I made it safely across A1A to the beach, then almost got run over by one of the early-morning sand graders, the big yellow monster machines that comb away the previous day’s trash and footprints, leaving straight lines in the smooth sand. I started to jog down at the water’s edge and kept up a steady pace, the low gray sky doing nothing to slow the sweat that began to drip from my brow into my eyes.

The sea looked about as flat as I’d ever seen it.
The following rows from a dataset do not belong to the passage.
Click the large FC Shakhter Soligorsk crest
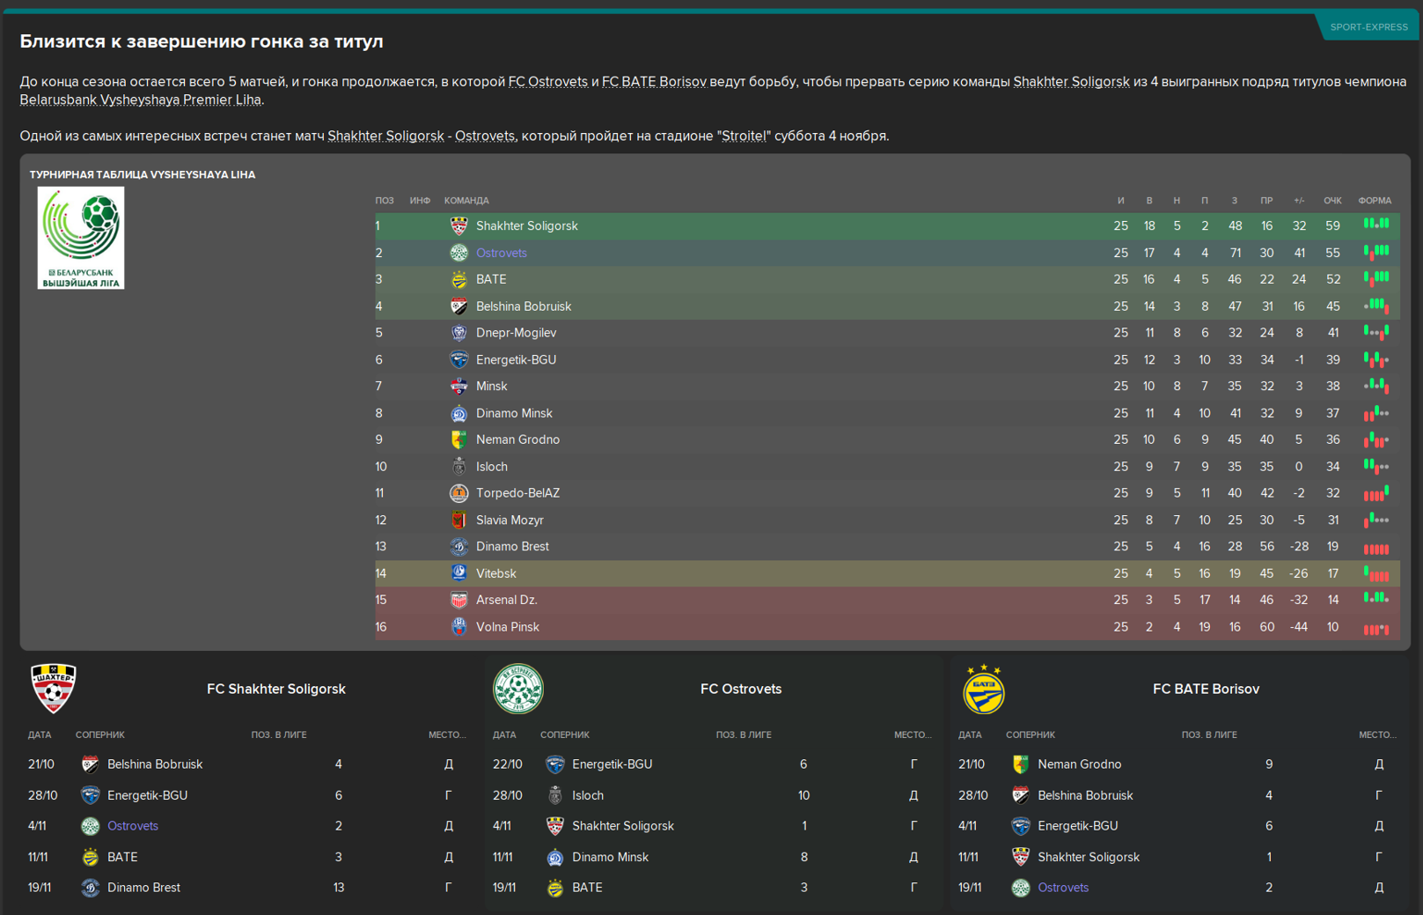The width and height of the screenshot is (1423, 915). (54, 689)
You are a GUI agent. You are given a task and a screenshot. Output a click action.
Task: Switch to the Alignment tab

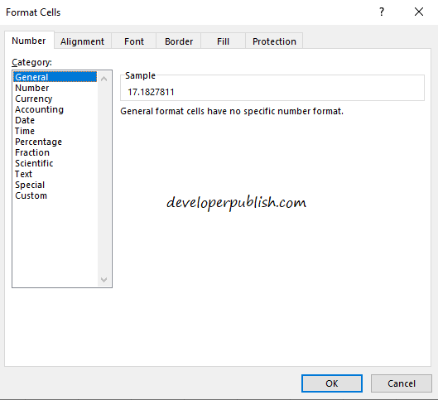tap(83, 41)
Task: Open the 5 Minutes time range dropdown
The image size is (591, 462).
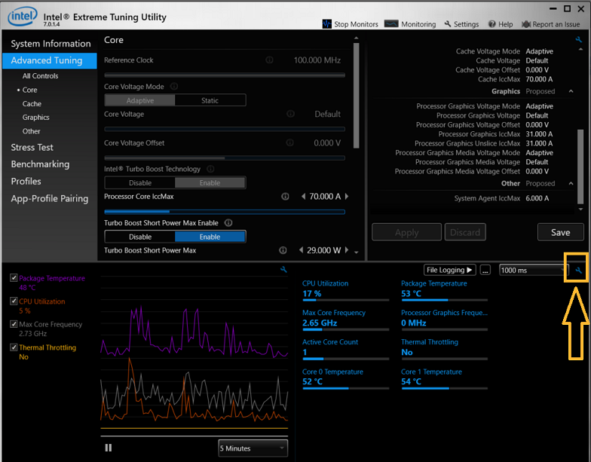Action: point(253,448)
I didn’t have any jobs on the books for the next several days, although I always kept my handheld VHF radio close by, just in case. I didn’t usually chase after the emergency tows. Gorda simply wasn’t built for that kind of speed, and there was no way I could compete against some of the corporate fleets like SEATOW or Cape Ann. On the other hand, the big-money guys who needed to get their mega-yachts up the river to the boatyards didn’t like to hire those twenty-something blond boat jockeys in epaulets. Sullivan Towing and Salvage still ruled the river. The business would come, but in the meantime, I was free to see if I could locate Solange’s father.

When I’d jogged my four miles round-trip up the beach and back, I dove into the ocean and logged a good two miles of freestyle. I was puffing and blowing more than I would have liked. Back in the days when I used to work as a lifeguard on this same beach, I’d swim five miles both before and after my shifts. I needed to get a more regular exercise routine.